Alternative is defined as “something available as another possibility,” or “relating to behavior that is considered unconventional.” So alternative medicine proponents may present it as just another idea to consider. The more paranoid might describe it as a justified counterassault to the existing order.

Most accurately, however, the “alternative” in alternative medicine refers to the field’s definition of evidence. Dr. Steven Novella has said, “Alternative medicine creates a double standard where the rules of science and evidence are stood on their head to manufacture the result that is desired.”

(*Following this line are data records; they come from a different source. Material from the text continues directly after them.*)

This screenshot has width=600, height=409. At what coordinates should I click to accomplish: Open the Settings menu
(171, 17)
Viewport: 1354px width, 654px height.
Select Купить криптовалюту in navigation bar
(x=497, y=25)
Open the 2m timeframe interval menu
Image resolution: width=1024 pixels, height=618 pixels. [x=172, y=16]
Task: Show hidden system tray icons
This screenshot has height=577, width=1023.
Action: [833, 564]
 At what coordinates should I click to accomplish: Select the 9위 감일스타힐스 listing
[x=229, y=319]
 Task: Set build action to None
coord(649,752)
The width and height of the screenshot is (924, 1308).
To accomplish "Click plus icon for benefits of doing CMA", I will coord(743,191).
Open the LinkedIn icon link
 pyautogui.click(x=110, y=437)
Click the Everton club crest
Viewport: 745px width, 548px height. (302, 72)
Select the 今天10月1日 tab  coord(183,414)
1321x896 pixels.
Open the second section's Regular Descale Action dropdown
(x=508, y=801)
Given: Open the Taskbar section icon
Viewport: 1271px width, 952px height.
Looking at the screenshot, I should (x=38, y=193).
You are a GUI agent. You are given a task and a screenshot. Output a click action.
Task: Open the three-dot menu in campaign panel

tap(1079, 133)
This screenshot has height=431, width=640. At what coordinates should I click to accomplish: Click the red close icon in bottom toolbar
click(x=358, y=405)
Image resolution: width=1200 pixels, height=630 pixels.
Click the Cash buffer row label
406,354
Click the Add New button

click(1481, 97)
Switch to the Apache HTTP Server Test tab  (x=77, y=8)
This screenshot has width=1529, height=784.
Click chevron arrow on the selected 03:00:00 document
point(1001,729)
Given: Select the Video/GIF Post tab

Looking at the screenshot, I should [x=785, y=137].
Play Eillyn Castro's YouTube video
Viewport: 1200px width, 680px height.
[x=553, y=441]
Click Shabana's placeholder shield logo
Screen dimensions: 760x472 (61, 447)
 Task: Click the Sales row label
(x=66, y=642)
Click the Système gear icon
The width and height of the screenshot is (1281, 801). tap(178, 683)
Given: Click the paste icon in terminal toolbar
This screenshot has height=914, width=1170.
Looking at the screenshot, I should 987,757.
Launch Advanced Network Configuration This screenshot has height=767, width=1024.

In many cases, what’s passed off as evidence are testimonials. These can be anonymous, such as a magazine advertisement in which J.T. of Greensboro, N.C., praises his applied kinesiologist. Or it can be face-to-face, with your cousin relating how acupuncture eased his sinus trouble. Some in the alt-med crowd consider mainstream medicine the enemy, while others are content to try something different because medicine has made mistakes before and hasn’t found all the cures yet. But as Dara O’Briain has observed, “Science knows it doesn’t know everything; otherwise, it’d stop. But just because science doesn’t know everything doesn’t mean you can fill in the gaps with whatever fairy tale most appeals to you.” When Jenny McCarthy was asked about the total lack of evidence that vaccines cause autism, she responded, “My science is named Evan and he’s at home.” One could attribute Evan’s autism to what he had for lunch the day he was diagnosed and it would be just as legitimate.

At the other end of the spectrum, if a product or technique can be validated through double blind studies, it is embraced by the medical establishment. These studies help prevent the problems of selective memory and magical thinking, and they account for the placebo effect. Bypassing this method or ignoring the results of it is how many alternative medicine practitioners operate.

Also, terms like alternative, complementary, and integrative have no scientific or legal meaning. They are used by spin doctors, not the medical ones. They are marketing ploys that sound better than quackery, snake oil, and Old Wives Tales. The traveling wagon has been replaced by CureCancerWithCumquats.com.

Some alternative medicines are absolute lunacy with no plausible working mechanism. These include homeopathy, craniosacral therapy, and Ayuvedic. There are others that may hold more promise, such as essential oils and herbal medicine. Half of medicines are plant-based and there are surely boatloads of cures and mitigations yet to be discovered. We may someday learn that lavender is effective for toddler fevers or that basil eases arthritis symptoms. But determining this would be the result of double blind studies. And making this information useful would require further research to learn how to best extract the healing properties, how to decide the optimal delivery system, and how to determine the proper dose. Passing ideas around in online forums and support groups is inadequate.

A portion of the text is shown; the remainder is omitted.